I am doing the POJ 1002 question. My code works fine but the website says the compilation time is more than 2000ms, which is not accepted. How can I improve my time-wise performance?

Problem Statement

Input — The input will consist of one case. The first line of the input specifies the number of telephone numbers in the directory (up to 100,000) as a positive integer alone on the line. The remaining lines list the telephone numbers in the directory, with each number alone on a line. Each telephone number consists of a string composed of decimal digits, uppercase letters (excluding Q and Z) and hyphens. Exactly seven of the characters in the string will be digits or letters.
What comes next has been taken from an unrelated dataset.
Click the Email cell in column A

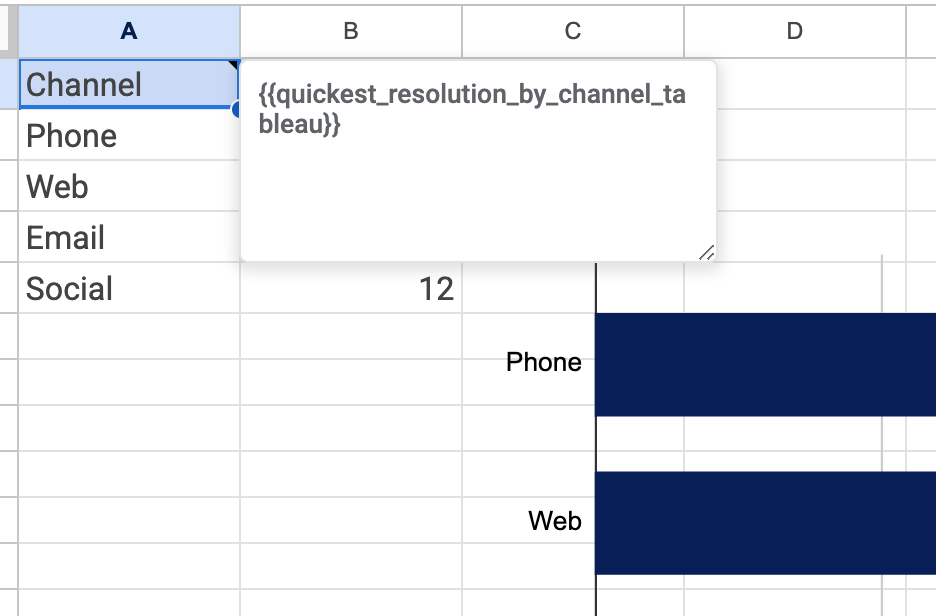[x=129, y=237]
Output — Generate a line of output for each telephone number that appears more than once in any form. The line should give the telephone number in standard form, followed by a space, followed by the number of times the telephone number appears in the directory. Arrange the output lines by telephone number in ascending lexicographical order. If there are no duplicates in the input print the line:

No duplicates.

import java.util.Map;
import java.util.Scanner;
import java.util.TreeMap;

public class Main{

public static void main(String[] args) {
    Scanner scan = new Scanner(System.in);
    int total = scan.nextInt();
    scan.nextLine();                // But why?
    String[] numbers = new String[total];
    Map<String, Integer> dict = new TreeMap<String, Integer>();

    for(int i = 0; i < total; i++) {
        numbers[i] = scan.nextLine();
        numbers[i] = convert(numbers[i]);
        if(!dict.containsKey(numbers[i])) {
            dict.put(numbers[i], 1);
        } else {
            dict.put(numbers[i], dict.get(numbers[i]) + 1);
        }
    }

    scan.close();

    boolean hasDuplication = true;      
    for(String number: dict.keySet()) {
        if(dict.get(number) > 1) {
            hasDuplication = false;
            System.out.println(number + " " + dict.get(number));
        }
    }
    if(hasDuplication) {
        System.out.println("No duplicates.");
    }
}

public static String convert(String raw) {
    raw = raw.replaceAll("-", "");
    raw = raw.toLowerCase();
    String number = "";
    for(int i = 0; i < raw.length(); i++) {
        number += parse(raw.charAt(i));
    }
    number = number.substring(0, 3) + "-" + number.substring(3);
    return number;
}

public static char parse(char digit) {
    if(digit >= 'a' && digit < 'q') {
        digit = (char) ((digit-'a') / 3 + '2');
    } else if(digit > 'q' && digit < 'z') {
        digit = (char) ((digit-'q') / 3 + '7');
    }
    return digit;
}

}
  • Why is everyone addressing execution time improvements when the question is about compilation time? – Pedro A Oct 30 '17 at 22:24
  • 1
    @Hamsteriffic that is probably a typo for completion: their judging system does not say anything about compilation time limit, but it lists limit on execution time - poj.org/page?id=1000 – tevemadar Oct 30 '17 at 22:31
  • @tevemadar oh thanks, that makes sense! – Pedro A Oct 30 '17 at 22:32
  • @tevemadar yes that's exactly what I meant. – Tian Shuo Oct 31 '17 at 4:08
up vote 11 down vote accepted

Chomp the new line

    scan.nextLine();                // But why?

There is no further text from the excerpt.